Филипп поднялся, чтобы подать ей манто из черной норки. Галантный жест сопровождался зловещим взглядом.
— Ты вернешься поздно?
— Откуда я могу знать, сам подумай! — ответила Кароль и, взглянув на себя в зеркало, поправила пальцем выбившуюся прядь.
Переступая порог квартиры, она испытывала восхитительное чувство мести: с ее уходом за дверью начинались страдания, приступы ненависти, мучительное ожидание. Ей доставляло удовольствие сознавать, что причиной всему этому кошмару была только она одна.

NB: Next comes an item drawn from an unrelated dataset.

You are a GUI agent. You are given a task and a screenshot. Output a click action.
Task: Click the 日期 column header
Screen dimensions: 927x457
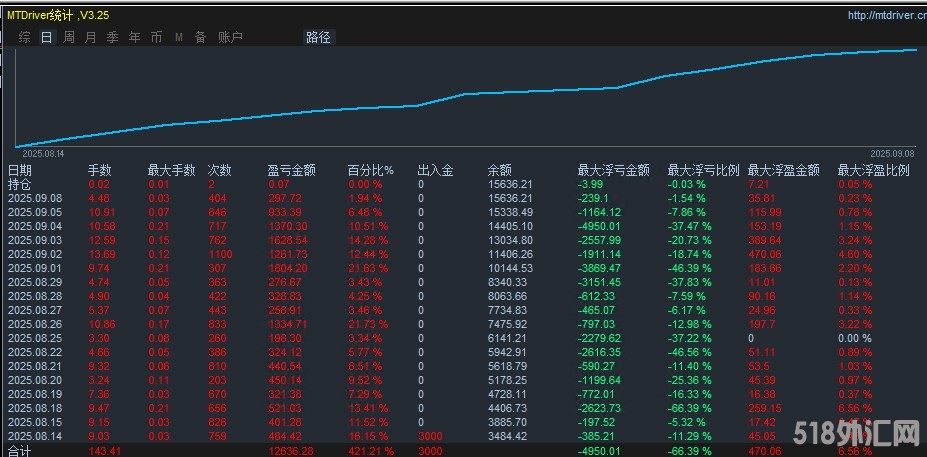click(x=20, y=170)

Когда Кароль села в такси, шофер обернулся и спросил:
— Куда едем?
Его физиономия показалась ей простоватой, но ужасно симпатичной. Машина выехала на набережную Малаке, пересекла мост Карусель и свернула направо. Перед Кароль медленно разворачивался фасад Лувра, блеклый и величественный. В окнах первого этажа горел свет, казалось, что во дворец вернулись его прежние обитатели. Должно быть, сейчас там проходит какая-нибудь выставка, подумала Кароль. Вечерний Париж был необыкновенно красив: здания, полные воспоминаний, темные провалы между домами, ослепительный пунктир уличных фонарей. Глядя из окна машины на это сверкающее великолепие, Кароль радовалась каждой новой картинке. Надо отдать должное вкусу Рихарда. Только мужчина экстракласса мог выбрать себе квартиру на острове Сен-Луи — в квартале, где все дышит очарованием старины и покоем. Она впервые ехала к нему домой, и это обстоятельство еще больше подстегивало ее любопытство.

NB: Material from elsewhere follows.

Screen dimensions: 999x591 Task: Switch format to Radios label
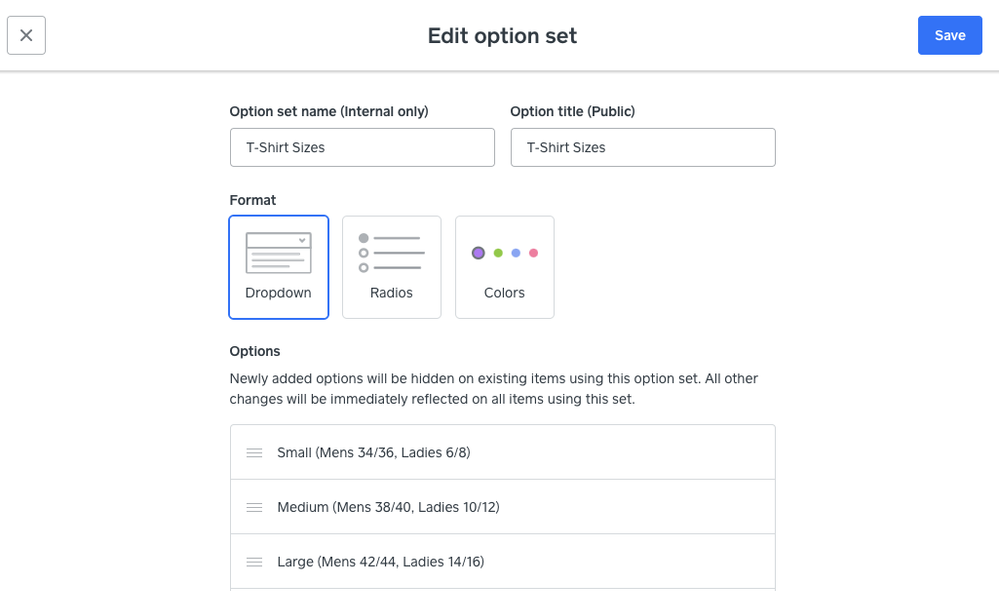[x=391, y=293]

Дом, перед которым остановилось такси, был построен несколько веков назад. Кованая дверь походила на ворота исправительной тюрьмы. Лифт с зеркальными стенками, узкий, как поставленный вертикально гроб, вознес Кароль на пятый этаж. В ответ на ее звонок Рихард сам открыл дверь. Она была взволнована взглядом его холодных голубых глаз. Он поцеловал ей руку, снял с нее манто и провел в просторную комнату с высокими потолками, которая раньше, скорее всего, была мастерской художника. На фоне белых стен выделялись немногочисленные предметы мебели темного массивного дерева. Посредине стоял стол, накрытый на двоих. Ничем не выдав своего удивления, Кароль взглянула на Рихарда.